Work to do » Write down every line of the records below word for word, leaving the pictures out.

(Records with element and text locations)
-=-=-

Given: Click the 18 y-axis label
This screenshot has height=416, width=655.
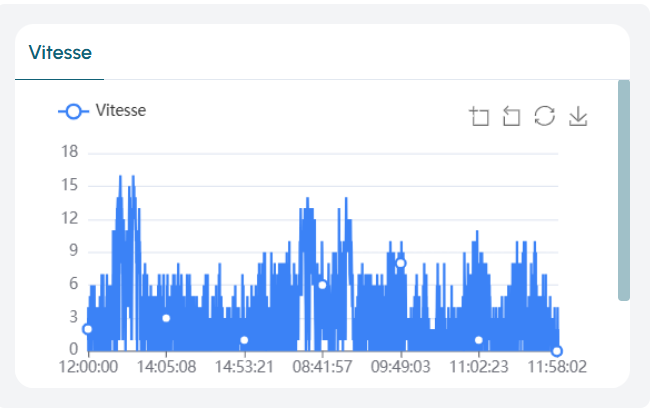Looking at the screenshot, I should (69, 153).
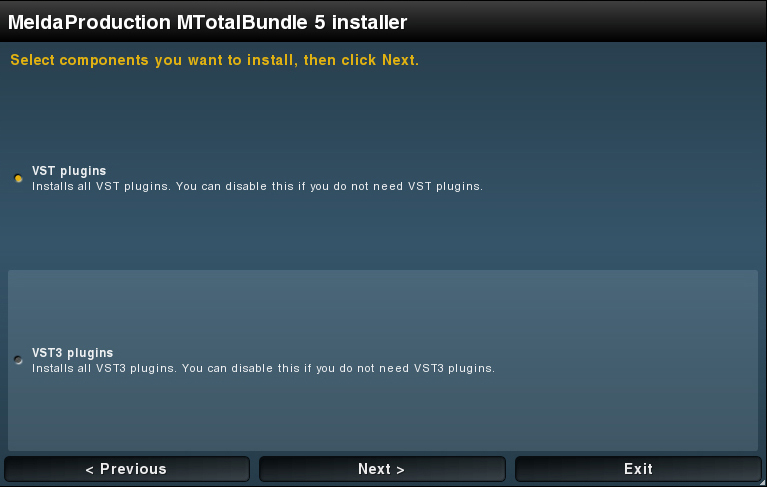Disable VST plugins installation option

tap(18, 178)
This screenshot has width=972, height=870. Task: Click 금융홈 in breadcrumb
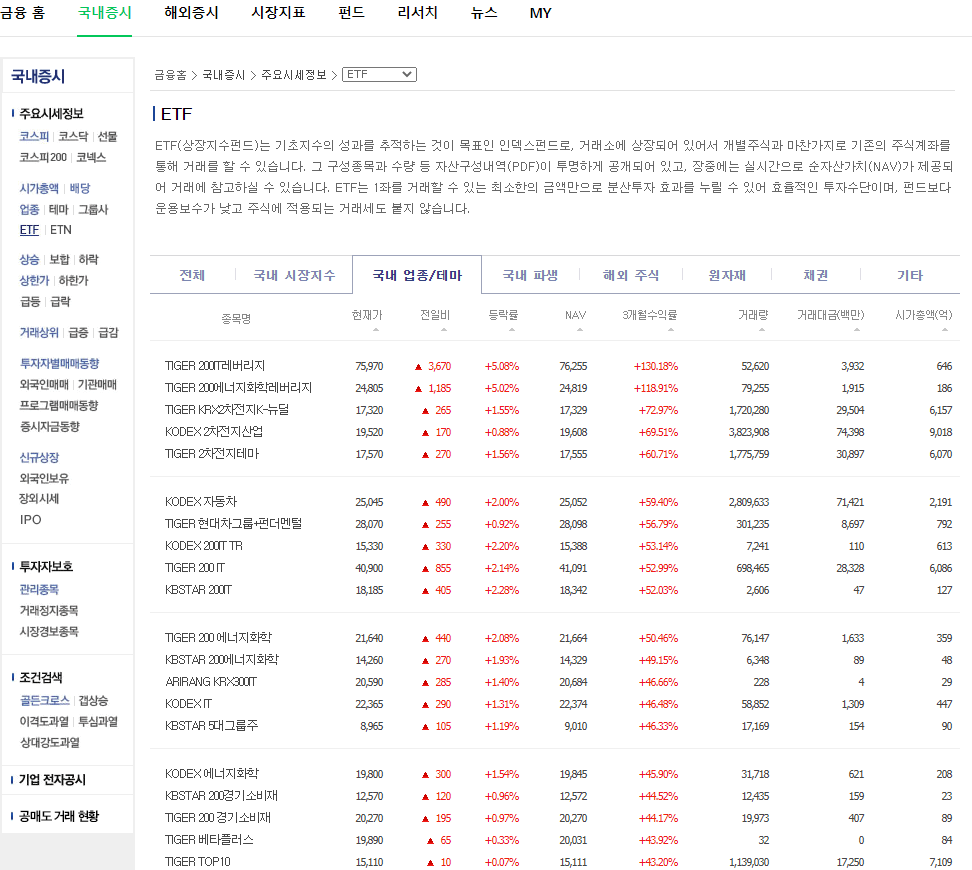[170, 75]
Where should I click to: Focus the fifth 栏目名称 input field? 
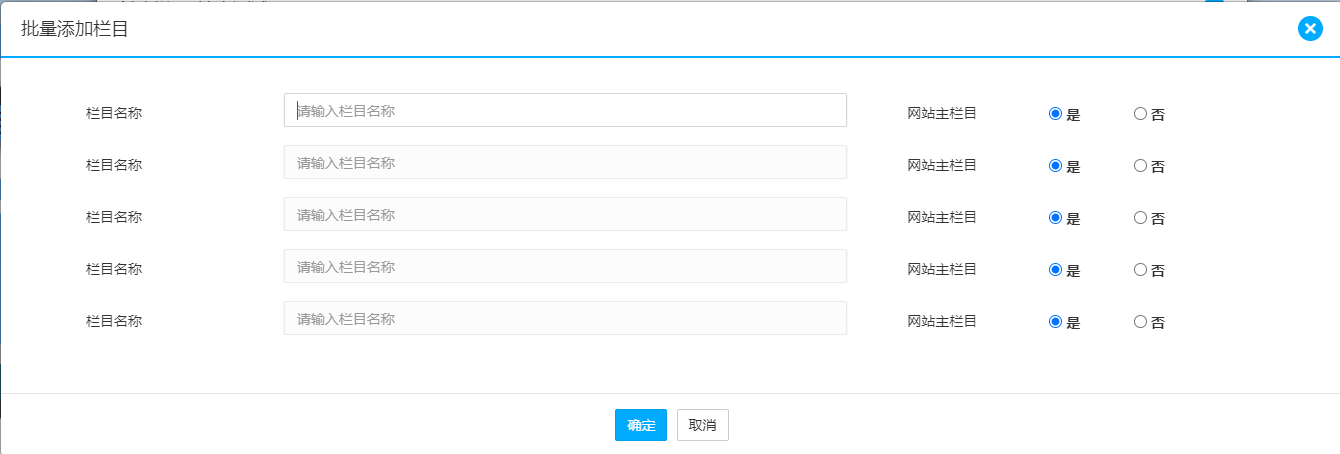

-=-=-

Solution for this exercise »
Given: Click the 18 y-axis label
This screenshot has height=416, width=655.
Looking at the screenshot, I should (69, 153).
Disable VST plugins installation option

tap(18, 178)
This screenshot has width=972, height=870. Task: Click 금융홈 in breadcrumb
[170, 75]
Where should I click to: Focus the fifth 栏目名称 input field? 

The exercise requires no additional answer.